L’enjeu sera de savoir comment la direction entend compresser le coût des contenus. Car la tendance est à la hausse. Ils représentaient 58,5 % des ventes en 2021, puis 60 % en 2023. Et s’ils suivent la tendance amorcée au cours de ce premier semestre, ils pourraient atteindre 63 % des ventes en 2024, selon une note d’AlphaValue.
Une stratégie d’agrégations qui coûte visiblement cher à Canal, et qui pourrait au détour d’une renégociation mettre le groupe dans une situation de dépendance. Un acteur incontournable de son offre agrégée, Netflix par exemple, pourrait renégocier à la hausse les conditions, taillant un peu plus dans la marge de Canal+. « L’affaire Disney montre qu’il n’est pas évident de gérer les coûts avec les tiers », ajoute Jean-Michel Salvador.

3. Intégrer MultiChoice
2,8 milliards d’euros de chiffre d’affaires, 15 millions d’abonnés, MultiChoice est le plus gros opérateur de télévision du continent africain et l’intégrer sera pour Canal+ l’un des défis majeurs de 2025. D’autant que MultiChoice sort d’années difficiles, avec 1,8 million d’abonnés perdus sur les douze derniers mois.
Mais les prochaines années du géant africain devraient être meilleures, anticipe François Godard. Ainsi, si Canal+ réussit son rachat en avril prochain (il en détient aujourd’hui 45 %), le groupe français dominera le marché africain francophone mais aussi anglophone et lusophone, où MultiChoice est implanté. Il pourrait y avoir des synergies sur les droits du foot, peut-être les programmes, et surtout la technologie.

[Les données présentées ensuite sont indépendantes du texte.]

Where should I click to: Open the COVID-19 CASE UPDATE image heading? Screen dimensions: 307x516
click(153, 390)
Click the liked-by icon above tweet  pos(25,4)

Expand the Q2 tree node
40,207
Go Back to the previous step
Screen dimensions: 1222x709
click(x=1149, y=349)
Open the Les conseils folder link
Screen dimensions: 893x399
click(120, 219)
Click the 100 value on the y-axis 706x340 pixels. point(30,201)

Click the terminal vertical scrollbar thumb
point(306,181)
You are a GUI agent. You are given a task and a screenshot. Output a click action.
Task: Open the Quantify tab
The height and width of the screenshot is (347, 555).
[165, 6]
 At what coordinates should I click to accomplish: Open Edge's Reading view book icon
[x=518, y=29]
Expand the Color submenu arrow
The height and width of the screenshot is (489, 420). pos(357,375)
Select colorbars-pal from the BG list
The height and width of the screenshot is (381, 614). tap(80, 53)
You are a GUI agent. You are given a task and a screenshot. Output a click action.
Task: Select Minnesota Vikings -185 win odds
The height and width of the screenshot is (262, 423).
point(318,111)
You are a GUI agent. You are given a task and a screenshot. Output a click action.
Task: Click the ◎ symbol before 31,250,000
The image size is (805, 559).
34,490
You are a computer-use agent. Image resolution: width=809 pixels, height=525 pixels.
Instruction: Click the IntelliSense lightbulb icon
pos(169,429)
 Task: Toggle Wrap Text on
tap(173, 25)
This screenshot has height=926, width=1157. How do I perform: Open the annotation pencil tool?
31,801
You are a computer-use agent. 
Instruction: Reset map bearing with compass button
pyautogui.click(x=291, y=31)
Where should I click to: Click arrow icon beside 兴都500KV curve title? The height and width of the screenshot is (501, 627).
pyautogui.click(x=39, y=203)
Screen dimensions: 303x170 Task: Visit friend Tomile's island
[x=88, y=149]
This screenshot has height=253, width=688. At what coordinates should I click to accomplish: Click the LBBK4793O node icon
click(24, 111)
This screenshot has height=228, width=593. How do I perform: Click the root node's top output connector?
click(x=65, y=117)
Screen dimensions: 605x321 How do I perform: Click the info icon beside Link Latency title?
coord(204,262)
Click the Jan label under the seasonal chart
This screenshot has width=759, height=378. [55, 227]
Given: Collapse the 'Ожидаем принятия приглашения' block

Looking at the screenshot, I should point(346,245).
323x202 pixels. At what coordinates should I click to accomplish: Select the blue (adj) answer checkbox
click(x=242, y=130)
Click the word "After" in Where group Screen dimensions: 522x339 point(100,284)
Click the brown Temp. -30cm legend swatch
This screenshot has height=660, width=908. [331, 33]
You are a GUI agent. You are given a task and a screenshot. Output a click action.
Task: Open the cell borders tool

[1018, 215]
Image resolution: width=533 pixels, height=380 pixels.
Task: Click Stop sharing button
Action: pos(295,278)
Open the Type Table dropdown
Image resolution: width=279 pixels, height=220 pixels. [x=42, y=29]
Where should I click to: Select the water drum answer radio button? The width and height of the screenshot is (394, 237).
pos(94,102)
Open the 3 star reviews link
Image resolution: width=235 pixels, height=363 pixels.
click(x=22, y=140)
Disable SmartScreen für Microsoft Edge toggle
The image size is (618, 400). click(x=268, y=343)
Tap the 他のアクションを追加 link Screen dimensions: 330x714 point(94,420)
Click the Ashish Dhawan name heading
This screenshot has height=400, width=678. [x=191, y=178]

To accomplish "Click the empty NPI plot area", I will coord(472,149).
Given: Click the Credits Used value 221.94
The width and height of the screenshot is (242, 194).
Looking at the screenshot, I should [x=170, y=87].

Tout cela à condition que Canal+ parvienne à racheter la totalité des actions. Les négociations sont en cours avec les autorités sud-africaines. « Surtout, pour la direction, l’enjeu sera d’avoir des partenaires sud-africains qui investissent dans la maison mère à Londres. S’ils restent au niveau des entités locales, les dividendes pourraient rester dans MultiChoice et ne pas remonter jusqu’à Canal+. La Bourse ne valorisera alors pas le cours de Canal+ autant qu’espéré », estime Jean-Michel Salvador d’AlphaValue.

Canal+ va plus loin avec Apple
Apple TV + était déjà disponible à l’abonnement sur MyCanal. Le 12 décembre, Canal+ a annoncé que ses abonnés bénéficient désormais de 30 % de réduction sur l’abonnement Apple Music.